Your objective
Look through the data below for the line with "Screen dimensions: 444x277", and transcribe it exactly together with each line after it up to and including the line with "At what coordinates". Give nothing else.

Data extract
============

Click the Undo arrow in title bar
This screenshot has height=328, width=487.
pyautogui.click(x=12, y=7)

============

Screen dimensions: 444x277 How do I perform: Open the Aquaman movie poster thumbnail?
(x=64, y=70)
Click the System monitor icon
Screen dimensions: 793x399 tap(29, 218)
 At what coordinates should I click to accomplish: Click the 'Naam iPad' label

============

Response
Screen dimensions: 444x277 How do I perform: Open the Aquaman movie poster thumbnail?
(x=64, y=70)
Click the System monitor icon
Screen dimensions: 793x399 tap(29, 218)
 At what coordinates should I click to accomplish: Click the 'Naam iPad' label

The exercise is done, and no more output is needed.